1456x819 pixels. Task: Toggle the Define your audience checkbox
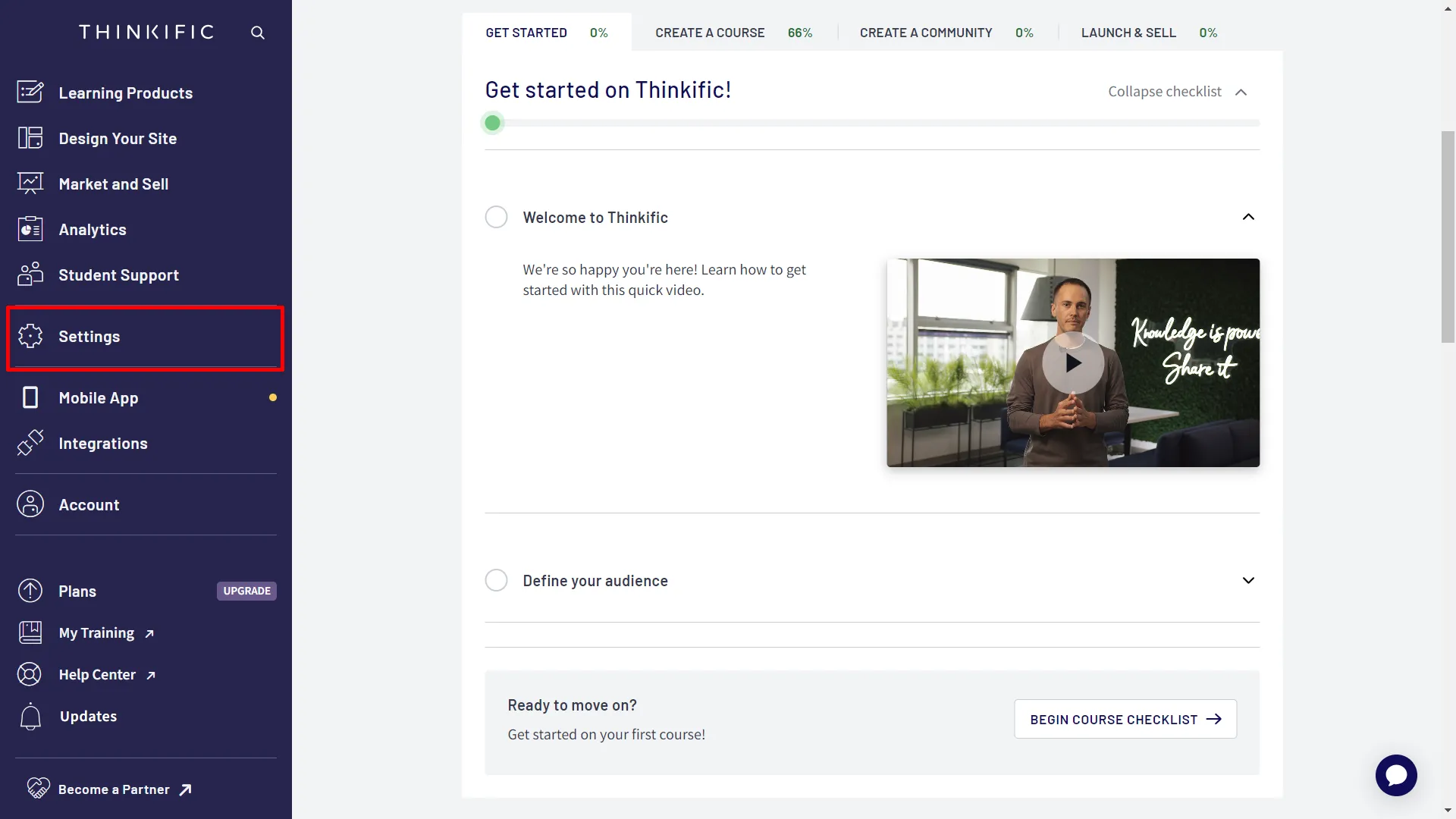[497, 580]
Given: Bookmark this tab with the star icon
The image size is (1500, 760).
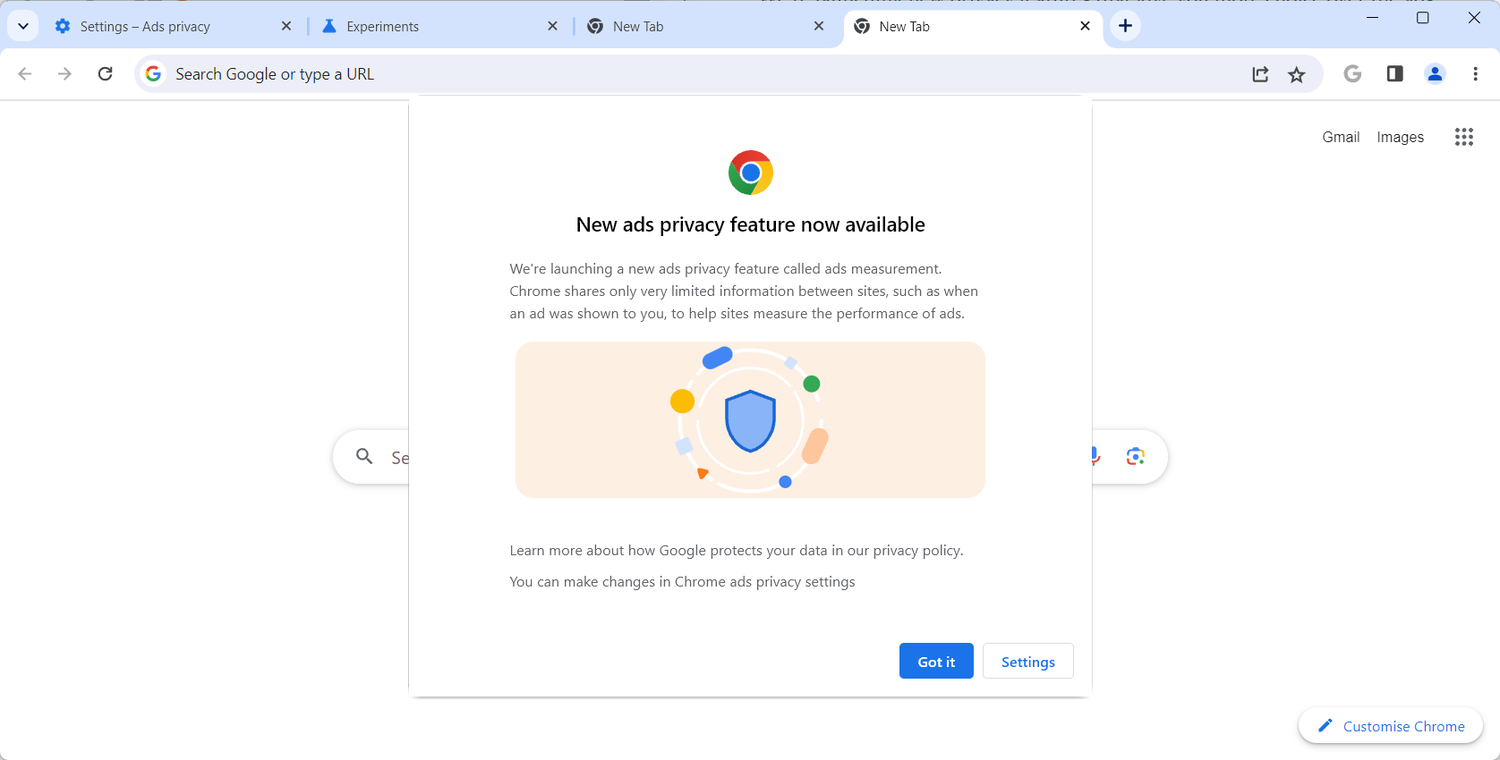Looking at the screenshot, I should tap(1297, 74).
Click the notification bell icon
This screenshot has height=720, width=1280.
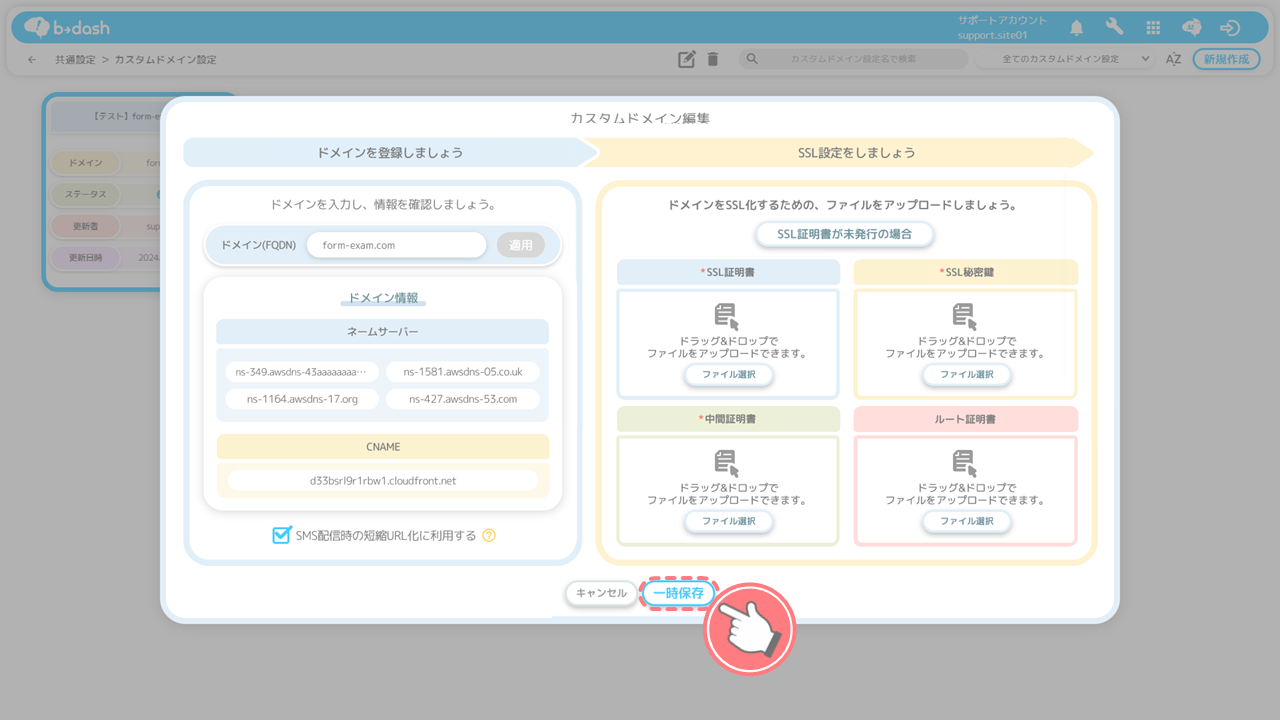1077,28
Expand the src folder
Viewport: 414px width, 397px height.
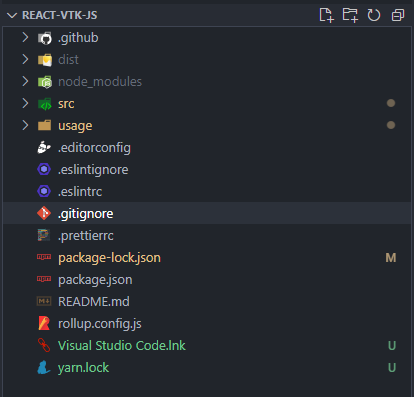coord(207,103)
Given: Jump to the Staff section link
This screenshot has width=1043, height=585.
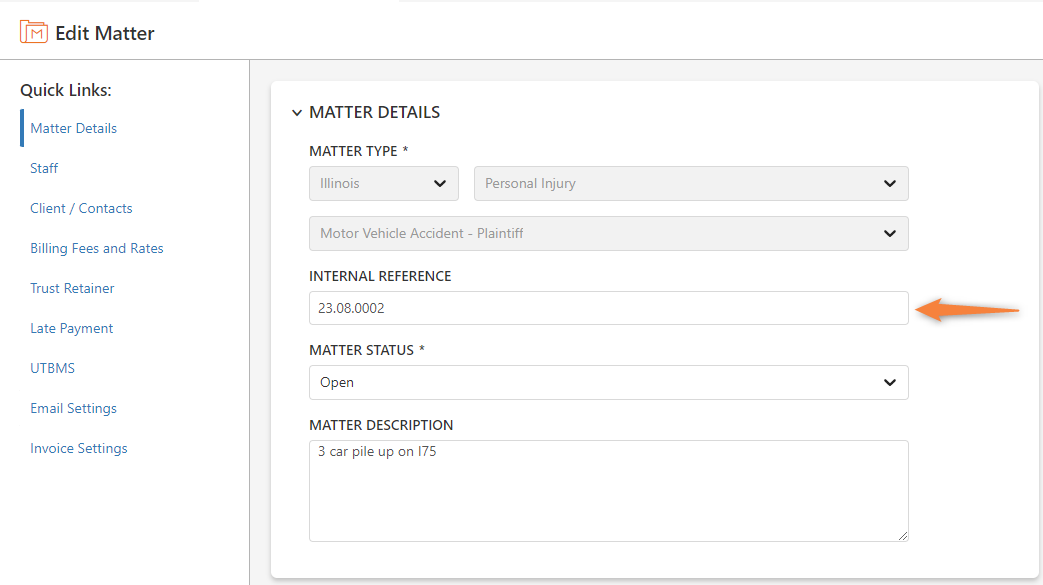Looking at the screenshot, I should coord(44,168).
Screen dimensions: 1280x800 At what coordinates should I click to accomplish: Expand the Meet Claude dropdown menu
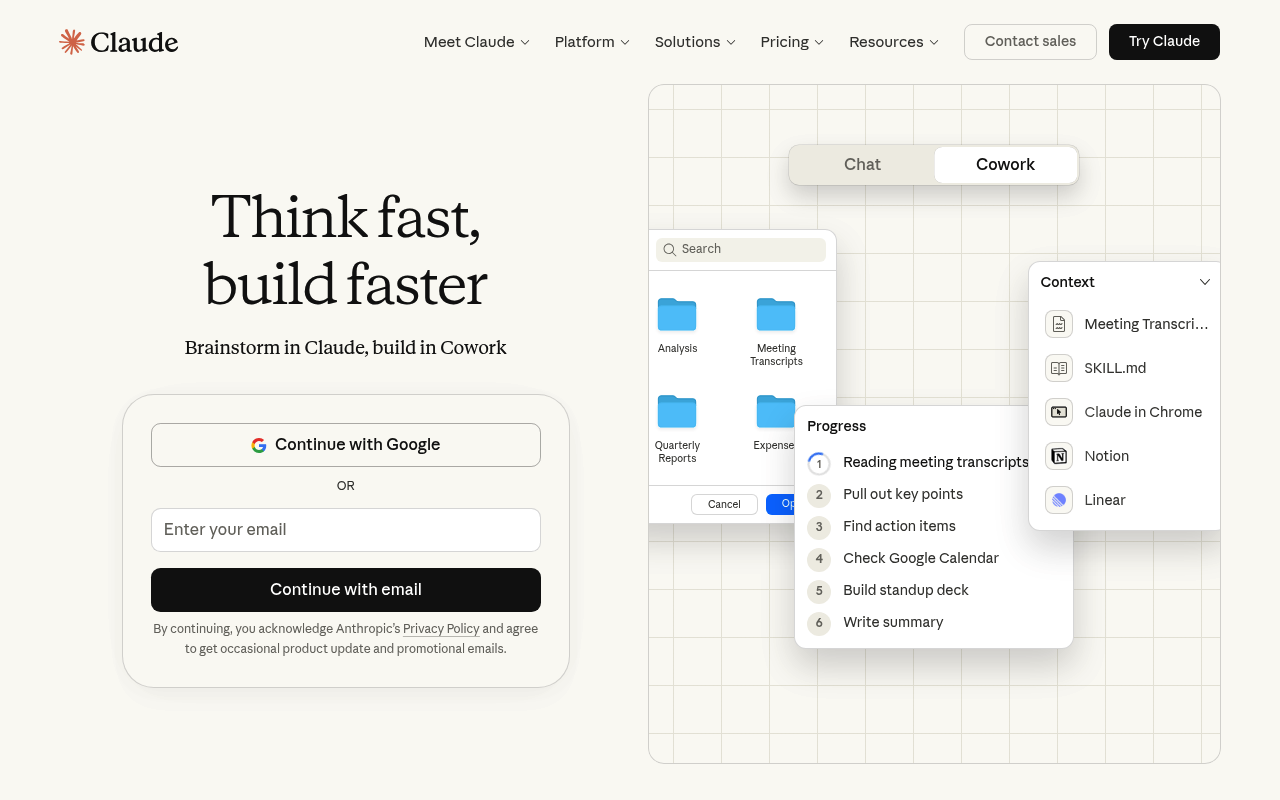[x=476, y=42]
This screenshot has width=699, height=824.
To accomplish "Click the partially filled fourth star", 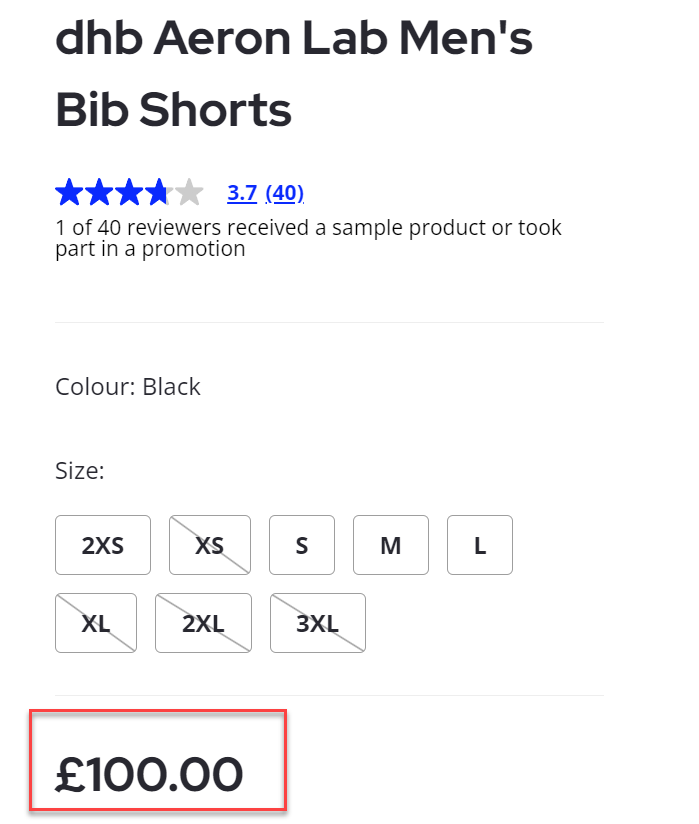I will [x=159, y=192].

——

| Problem statement |
Please copy the items from the line with "Expand the src folder" to the line with "[x=476, y=42]", both included, leaving the pictures out.

| Answer to this exercise |
Expand the src folder
Viewport: 414px width, 397px height.
coord(207,103)
Given: Jump to the Staff section link
This screenshot has width=1043, height=585.
Looking at the screenshot, I should coord(44,168).
Screen dimensions: 1280x800 At what coordinates should I click to accomplish: Expand the Meet Claude dropdown menu
[x=476, y=42]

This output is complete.